L’esercito è diviso sia su base etnica sia su base regionale e Tobruk, scelta da molti in occidente come principale interlocutrice, non sembra essere abbastanza forte da imporre il proprio controllo sui confini. A questo si aggiunge la presenza di una miriade di piccoli gruppi che, nel corso del conflitto, hanno più volte cambiato campo d’azione e che, anche grazie all’ausilio di multinazionali estere che in Libia hanno necessità di proteggere i propri stabilimenti hanno, a fasi alterne,avuto buona disponibilità di armi e denaro, risultando determinanti nel controllo di ampie fette di territorio. In questo vuoto di potere, hanno potuto prendere campo e diffondersi le ramificazioni locali dello Stato Islamico che nel 2015, periodo di massima espansione del Daesh, sono arrivate a lambire ( affamate del petrolio necessario a sovvenzionarsi) le città di Derna e Sirte, importanti centri di estrazione petrolifera.

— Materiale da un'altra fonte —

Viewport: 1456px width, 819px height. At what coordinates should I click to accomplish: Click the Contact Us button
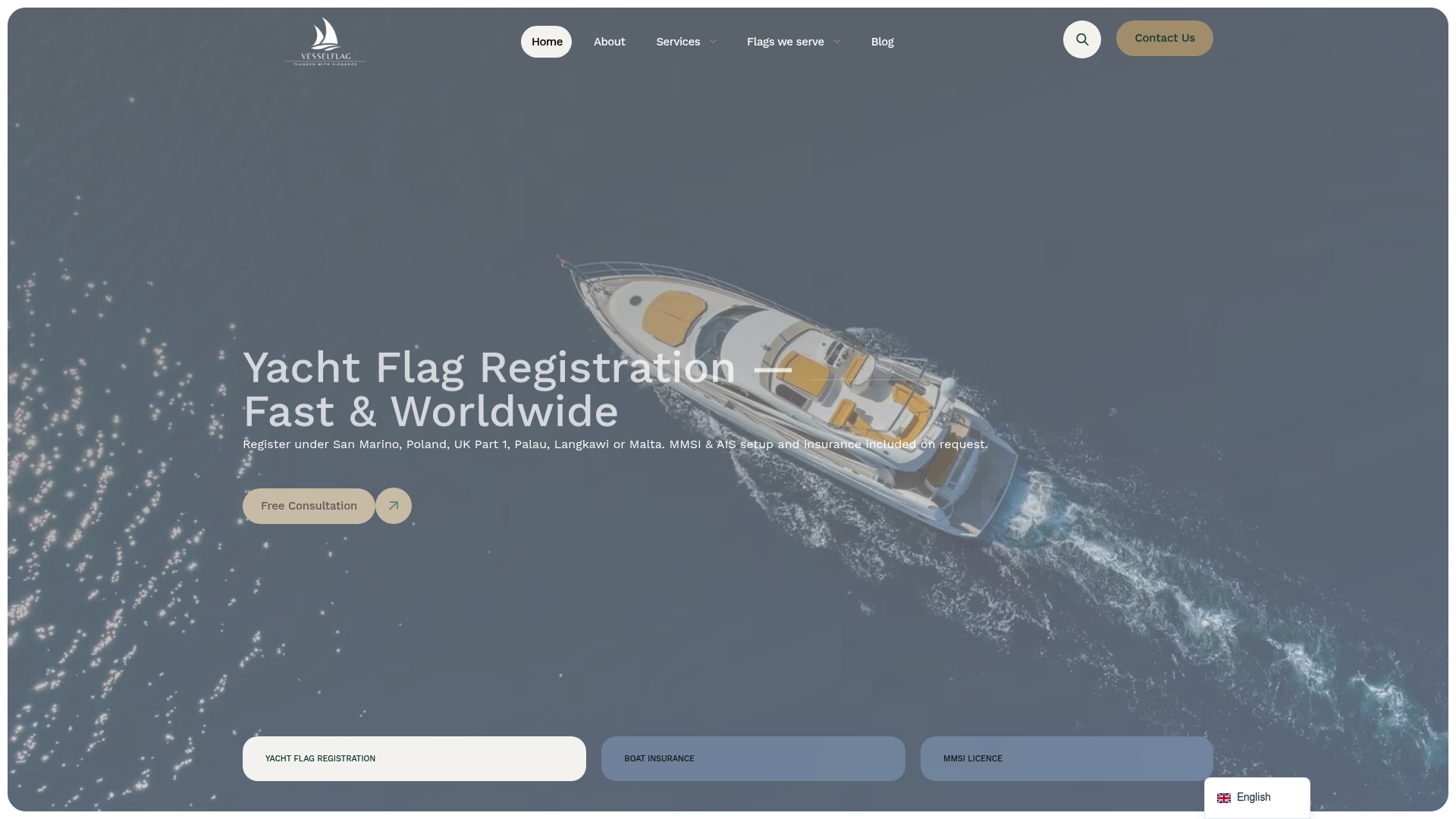coord(1164,38)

Appare chiaro come nell’immediato futuro bisognerà fare i conti con una serie di piccoli potentati fortemente radicati in territorio libico e come la vecchia tecnica di Gheddafi di aprire e chiudere i flussi dei migranti come arma di ricatto non sia scomparsa con lui ma sia ancora terribilmente attuale. In questo complesso gioco delle parti a farne le spese, come sempre, è la parte più debole: i profughi. Non a caso nei primi nove mesi del 2017, smentendo chi sosteneva che bloccando le partenze dall’Africa ci sarebbero stati meno morti, il numero delle vittime in rapporto a quello degli sbarchi è decisamente aumentato rispetto al 2016: secondo gli ultimi rilevamenti, si è saliti a un migrante morto ogni 48 arrivati fino al 20 settembre contro un morto ogni 67/68 nell’intero anno passato.